NYIT Student Explores Novelty-Seeking Behaviors and Addiction
October 15, 2015
While the bustle of Columbus Circle stirred below, room 822 was quiet in 16 W. 61st St. The crowd, a mix of behavioral science classmates and the friends and family members who came out to support them, was focused on two things: the link between impulsive behavior and the onset of addiction, and the commanding researcher leading the conversation: Adriana Antoci, a behavioral sciences student at NYIT.
Antoci relayed her presentation—"Impulsivity and Novelty-Seeking Behavior Through Addiction"—through a team of translators at NYIT's 2015 Symposium of University Research and Creative Expression. When the class wanted to acknowledge agreement, they pounded lightly on the desk in unison, so Antoci could feel the vibration. Born deaf and mute, with slowly deteriorating sight, Antoci has developed an innovative—and captivating—method of communicating with her classmates.
"Sign language is her first language, and she has adapted her sign language so it is a felt language rather than a seen one," said Assistant Professor Blair Hoplight, who led the presentation and the Introductory Research Methods for BES course for which Antoci’s project was developed. "When you sign to her she has to feel it."
The study itself was born of Antoci’s curiosity about early indicators of addiction, including how age of first exposure to addictive substances and behaviors related to the development of addictions in the future. For the purpose of the study, "novelty seeking" was defined as a personality trait associated with exploratory activity in response to novel stimulation, impulsive decision making, extravagant approaches to reward cues, and quick loss of temper and avoidance of frustration.

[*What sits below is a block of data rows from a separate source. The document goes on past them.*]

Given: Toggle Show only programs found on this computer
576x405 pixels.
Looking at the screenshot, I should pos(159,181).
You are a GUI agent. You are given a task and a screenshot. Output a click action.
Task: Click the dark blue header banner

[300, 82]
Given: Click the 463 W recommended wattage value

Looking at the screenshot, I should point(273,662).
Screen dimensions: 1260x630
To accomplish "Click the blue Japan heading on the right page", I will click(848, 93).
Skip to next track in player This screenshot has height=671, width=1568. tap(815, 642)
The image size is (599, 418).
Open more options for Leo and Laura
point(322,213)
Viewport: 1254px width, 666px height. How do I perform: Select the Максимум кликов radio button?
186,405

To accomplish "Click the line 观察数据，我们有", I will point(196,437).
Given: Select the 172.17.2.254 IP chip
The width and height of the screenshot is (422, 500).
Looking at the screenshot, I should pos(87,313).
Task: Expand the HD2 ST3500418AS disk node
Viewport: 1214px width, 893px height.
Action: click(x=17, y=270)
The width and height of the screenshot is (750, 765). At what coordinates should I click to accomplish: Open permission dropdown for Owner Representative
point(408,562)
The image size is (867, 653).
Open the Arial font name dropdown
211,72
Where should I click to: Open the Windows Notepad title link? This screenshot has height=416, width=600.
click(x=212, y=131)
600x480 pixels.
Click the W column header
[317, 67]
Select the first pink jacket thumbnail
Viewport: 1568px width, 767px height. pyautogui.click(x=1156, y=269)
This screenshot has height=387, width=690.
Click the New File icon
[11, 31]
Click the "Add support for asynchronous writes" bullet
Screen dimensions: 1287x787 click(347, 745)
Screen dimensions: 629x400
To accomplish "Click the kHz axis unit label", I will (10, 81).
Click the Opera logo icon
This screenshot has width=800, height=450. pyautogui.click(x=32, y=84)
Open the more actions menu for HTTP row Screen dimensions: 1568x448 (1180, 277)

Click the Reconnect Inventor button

Working with Hoplight, Antoci honed in on a research question that sought to illuminate how people develop addictions at a young age. Using Survey Monkey, she collected self-reported data on novelty-seeking behaviors and the age of respondents' first exposure to various addictive behaviors. To recruit a larger sample, she encouraged participants to share the survey with their networks in a method known as "snowball sampling."
The resulting data added more support to the growing body of research linking novelty-seeking behaviors and addiction. The results indicate that impulsivity and other novelty-seeking traits are “reliable as a predictor of some behaviors that may lead to addiction, including drug use,” Antoci concluded. "The research didn’t find sex differences or demographic differences. The survey may be a useful diagnostic tool as an indirect measure of potentially risky behaviors."